Cretton attended a small Christian college in San Diego, Calif., that gave scholarships to kids from the islands, and got a job working with foster children at a group home. In graduate school, he made a movie, Short Term 12, based on his experiences there. A longer version of the film blew open the doors to Hollywood when it came out in 2013. It won dozens of awards, and its cast of then unknowns are now mostly stars, including Rami Malek (Mr. Robot, Bohemian Rhapsody), Stephanie Beatriz (Brooklyn Nine-Nine), Kaitlyn Dever (Unbelievable, Booksmart), Lakeith Stanfield (Get Out, Atlanta), and Brie Larson, now famous for her Oscar-winning turn in Room and for playing Captain Marvel. She's worked with Cretton in every one of his movies since. Cretton says that group home job prepared him in some ways for directing actors.

"Everything about the work has to do with understanding a person in all of their complexities," he says. "And all of their backstories and communicating that to the people who are in charge of them."

Cretton's co-writer on Just Mercy, Andrew Lanham, collaborated with him earlier on a 2017 film adaptation of Jeannette Walls' memoir, The Glass Castle. He describes Cretton as passionate and kind. "He's very interested in different systems, like the system of children in a foster home, the justice system or the people on death row," Lanham says. "And he always, I think, approaches the system through the lens of family. He's very moved and inspired by the families people are able to create in spite of, or despite, or in overcoming the limitations that society and the world have placed around them."

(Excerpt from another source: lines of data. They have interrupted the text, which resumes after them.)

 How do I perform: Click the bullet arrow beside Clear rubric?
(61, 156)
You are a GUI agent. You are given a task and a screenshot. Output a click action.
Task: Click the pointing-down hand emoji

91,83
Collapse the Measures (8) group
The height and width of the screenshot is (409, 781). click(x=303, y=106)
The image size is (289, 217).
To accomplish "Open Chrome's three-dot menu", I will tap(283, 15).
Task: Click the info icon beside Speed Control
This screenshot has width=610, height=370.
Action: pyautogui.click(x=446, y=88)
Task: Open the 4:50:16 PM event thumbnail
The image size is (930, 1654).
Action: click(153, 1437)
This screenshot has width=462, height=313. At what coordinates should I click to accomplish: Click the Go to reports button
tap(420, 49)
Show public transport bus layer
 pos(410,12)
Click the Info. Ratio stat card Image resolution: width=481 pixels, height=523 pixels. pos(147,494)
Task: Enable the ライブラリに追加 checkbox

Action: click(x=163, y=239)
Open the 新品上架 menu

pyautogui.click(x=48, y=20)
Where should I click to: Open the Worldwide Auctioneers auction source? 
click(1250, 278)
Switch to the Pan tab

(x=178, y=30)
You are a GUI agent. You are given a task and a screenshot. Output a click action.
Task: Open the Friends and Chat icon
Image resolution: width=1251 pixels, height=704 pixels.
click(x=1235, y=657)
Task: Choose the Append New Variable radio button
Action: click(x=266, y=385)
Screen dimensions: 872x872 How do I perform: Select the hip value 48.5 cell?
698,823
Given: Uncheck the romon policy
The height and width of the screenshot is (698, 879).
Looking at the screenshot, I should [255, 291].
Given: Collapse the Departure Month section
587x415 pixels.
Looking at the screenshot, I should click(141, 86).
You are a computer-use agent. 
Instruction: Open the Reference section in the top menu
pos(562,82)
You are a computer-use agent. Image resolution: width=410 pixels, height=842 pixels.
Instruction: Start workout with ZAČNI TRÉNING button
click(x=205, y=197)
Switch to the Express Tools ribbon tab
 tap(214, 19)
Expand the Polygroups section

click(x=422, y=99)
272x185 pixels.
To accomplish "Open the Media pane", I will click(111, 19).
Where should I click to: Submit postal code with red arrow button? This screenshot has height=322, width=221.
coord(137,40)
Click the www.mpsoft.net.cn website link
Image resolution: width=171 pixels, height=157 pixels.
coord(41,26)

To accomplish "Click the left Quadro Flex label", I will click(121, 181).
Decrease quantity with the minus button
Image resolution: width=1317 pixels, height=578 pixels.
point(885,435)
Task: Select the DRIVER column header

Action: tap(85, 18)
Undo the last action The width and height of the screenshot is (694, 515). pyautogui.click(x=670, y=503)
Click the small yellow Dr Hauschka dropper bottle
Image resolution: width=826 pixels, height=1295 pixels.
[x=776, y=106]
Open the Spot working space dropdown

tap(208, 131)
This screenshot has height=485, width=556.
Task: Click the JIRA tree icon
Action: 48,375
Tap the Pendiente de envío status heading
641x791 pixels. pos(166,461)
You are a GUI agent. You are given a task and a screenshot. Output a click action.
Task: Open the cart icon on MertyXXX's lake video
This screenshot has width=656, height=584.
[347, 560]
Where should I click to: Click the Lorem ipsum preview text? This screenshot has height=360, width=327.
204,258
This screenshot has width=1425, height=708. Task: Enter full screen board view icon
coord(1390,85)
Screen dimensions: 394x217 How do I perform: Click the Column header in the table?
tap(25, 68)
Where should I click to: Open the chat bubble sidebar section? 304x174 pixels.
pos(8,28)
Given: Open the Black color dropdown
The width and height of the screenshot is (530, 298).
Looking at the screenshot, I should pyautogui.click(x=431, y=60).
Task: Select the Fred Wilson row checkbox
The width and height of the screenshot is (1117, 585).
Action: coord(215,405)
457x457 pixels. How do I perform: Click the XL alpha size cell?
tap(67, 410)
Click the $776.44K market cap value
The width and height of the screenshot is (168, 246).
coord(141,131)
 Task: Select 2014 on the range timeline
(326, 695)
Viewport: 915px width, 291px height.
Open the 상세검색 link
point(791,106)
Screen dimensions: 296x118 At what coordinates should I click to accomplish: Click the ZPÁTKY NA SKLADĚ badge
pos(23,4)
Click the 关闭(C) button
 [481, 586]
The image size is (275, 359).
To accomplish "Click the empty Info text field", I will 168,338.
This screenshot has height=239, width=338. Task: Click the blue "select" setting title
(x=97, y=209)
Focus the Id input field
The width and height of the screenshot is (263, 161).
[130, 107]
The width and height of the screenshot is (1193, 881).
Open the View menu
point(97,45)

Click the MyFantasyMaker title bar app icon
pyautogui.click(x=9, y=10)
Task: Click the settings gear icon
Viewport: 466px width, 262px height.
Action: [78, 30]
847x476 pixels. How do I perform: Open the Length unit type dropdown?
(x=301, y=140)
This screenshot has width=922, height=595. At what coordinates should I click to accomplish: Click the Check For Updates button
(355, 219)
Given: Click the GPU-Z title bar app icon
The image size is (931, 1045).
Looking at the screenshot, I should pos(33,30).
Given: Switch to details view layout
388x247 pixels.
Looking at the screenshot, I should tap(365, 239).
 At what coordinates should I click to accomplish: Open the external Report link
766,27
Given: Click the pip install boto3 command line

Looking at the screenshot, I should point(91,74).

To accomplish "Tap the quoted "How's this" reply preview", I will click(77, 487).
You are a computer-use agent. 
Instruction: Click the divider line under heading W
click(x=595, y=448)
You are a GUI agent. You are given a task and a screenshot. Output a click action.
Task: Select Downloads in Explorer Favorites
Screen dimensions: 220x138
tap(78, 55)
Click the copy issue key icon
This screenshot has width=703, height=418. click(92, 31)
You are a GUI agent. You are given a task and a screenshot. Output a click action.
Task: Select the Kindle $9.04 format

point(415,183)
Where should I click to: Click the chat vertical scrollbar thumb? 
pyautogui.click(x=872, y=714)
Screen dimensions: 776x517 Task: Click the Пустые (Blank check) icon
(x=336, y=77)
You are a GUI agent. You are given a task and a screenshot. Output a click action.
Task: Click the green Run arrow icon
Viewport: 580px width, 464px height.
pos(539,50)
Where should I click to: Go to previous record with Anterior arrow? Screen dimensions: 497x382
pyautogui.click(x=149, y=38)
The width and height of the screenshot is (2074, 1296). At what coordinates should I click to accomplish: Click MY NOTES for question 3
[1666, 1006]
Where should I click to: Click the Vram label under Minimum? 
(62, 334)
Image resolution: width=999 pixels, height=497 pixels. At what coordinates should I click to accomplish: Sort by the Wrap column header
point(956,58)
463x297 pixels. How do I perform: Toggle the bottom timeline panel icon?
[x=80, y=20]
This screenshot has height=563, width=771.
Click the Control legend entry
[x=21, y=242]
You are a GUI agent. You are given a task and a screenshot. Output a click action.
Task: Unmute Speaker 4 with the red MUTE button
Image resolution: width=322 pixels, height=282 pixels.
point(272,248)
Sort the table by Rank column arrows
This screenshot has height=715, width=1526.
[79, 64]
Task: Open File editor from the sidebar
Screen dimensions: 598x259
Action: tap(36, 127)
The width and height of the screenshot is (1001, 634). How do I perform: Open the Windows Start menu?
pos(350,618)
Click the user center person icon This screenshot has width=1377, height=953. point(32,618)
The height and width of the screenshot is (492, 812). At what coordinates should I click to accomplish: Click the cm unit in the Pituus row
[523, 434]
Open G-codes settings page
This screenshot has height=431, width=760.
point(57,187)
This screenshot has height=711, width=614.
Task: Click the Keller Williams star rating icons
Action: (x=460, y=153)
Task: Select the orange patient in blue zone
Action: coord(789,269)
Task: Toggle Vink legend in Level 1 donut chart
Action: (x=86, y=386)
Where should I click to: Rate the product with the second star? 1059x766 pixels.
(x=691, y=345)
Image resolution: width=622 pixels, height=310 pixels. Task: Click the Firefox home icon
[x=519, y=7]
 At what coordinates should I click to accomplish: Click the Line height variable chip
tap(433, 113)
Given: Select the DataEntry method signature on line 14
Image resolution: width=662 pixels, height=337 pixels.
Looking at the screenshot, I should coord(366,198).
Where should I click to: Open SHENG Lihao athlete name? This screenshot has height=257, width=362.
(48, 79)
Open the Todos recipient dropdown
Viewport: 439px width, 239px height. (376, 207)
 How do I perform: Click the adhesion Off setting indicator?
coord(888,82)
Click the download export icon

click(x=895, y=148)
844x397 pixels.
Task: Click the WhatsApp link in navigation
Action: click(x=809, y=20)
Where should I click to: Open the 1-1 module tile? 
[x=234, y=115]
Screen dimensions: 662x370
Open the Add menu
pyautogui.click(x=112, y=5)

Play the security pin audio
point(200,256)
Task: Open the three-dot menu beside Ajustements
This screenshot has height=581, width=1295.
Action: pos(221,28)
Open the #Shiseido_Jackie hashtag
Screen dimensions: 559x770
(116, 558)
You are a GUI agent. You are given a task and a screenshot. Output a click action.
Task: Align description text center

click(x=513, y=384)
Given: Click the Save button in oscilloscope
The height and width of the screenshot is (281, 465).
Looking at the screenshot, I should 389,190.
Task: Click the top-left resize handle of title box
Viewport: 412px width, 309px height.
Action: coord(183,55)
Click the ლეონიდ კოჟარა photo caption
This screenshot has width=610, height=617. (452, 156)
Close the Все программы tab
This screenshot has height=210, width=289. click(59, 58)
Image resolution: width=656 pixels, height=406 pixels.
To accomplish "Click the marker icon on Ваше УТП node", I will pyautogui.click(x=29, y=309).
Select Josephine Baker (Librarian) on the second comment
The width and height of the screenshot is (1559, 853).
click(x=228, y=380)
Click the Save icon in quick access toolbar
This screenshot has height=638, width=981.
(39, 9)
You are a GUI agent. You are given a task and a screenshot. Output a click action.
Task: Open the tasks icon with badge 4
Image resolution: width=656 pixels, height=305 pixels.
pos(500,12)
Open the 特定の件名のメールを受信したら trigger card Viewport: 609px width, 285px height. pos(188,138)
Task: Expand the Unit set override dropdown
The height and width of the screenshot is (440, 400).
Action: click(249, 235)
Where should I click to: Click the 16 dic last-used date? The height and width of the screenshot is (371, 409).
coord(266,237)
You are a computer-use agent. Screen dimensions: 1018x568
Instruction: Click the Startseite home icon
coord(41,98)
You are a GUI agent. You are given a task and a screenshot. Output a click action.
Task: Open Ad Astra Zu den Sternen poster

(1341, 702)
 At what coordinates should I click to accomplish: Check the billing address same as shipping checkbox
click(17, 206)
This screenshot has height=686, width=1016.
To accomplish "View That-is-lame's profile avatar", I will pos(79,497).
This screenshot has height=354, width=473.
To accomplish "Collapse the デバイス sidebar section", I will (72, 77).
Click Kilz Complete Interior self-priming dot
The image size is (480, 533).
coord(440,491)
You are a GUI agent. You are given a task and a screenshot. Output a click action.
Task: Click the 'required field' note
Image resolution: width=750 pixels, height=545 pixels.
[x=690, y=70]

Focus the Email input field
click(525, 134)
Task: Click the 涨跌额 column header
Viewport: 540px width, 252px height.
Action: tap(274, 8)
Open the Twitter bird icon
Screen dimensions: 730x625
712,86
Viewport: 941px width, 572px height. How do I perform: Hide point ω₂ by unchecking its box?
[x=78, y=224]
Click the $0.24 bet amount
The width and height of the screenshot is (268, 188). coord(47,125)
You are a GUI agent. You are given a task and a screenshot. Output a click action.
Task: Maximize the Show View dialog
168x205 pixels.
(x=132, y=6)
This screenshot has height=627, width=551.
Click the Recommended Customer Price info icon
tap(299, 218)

In Just Mercy, one family is the community of prisoners on death row. Another is the group of criminal justice advocates working with Bryan Stevenson's Equal Justice Initiative in Montgomery, Ala. Stevenson was deeply involved in adapting his book into the film, says Cretton, but adds that Stevenson did not get to pick the actor who played him.

"As soon as we said 'Michael B. Jordan,' he said that sounded great," he chuckles. Jordan is known for his work in The Wire, Fruitvale Station and more recently, Creed and Black Panther. Many of his speeches in the film were taken directly from transcripts of Stevenson in the actual courtroom, defending Walter McMillian, an innocent man held on death row for six years. He's played, movingly, in Just Mercy by Jamie Foxx.

One of the biggest celebrities on the planet saw an early version of Just Mercy, and was deeply affected by it. Partly because of seeing it, Kim Kardashian West threw herself into helping a condemned prisoner in Texas get a stay of execution in November and has helped more than a dozen other prisoners get released. Cretton, who hasn't met Kardashian, says he's delighted. "Anyone who was moved by this movie, I think that's wonderful," Cretton says.

While Cretton's next movie may not save lives directly, it will change them. Cretton, who had a hard time coming up with any Asian American representation he saw as a child outside of the WWE wrestler Ricky "The Dragon" Steamboat, is working on the very first Marvel Studios movie centered on an Asian superhero. He's currently filming Shang-Chi and the Legend of the Ten Rings in New Zealand. It's scheduled to open in February 2021, during the Lunar New Year.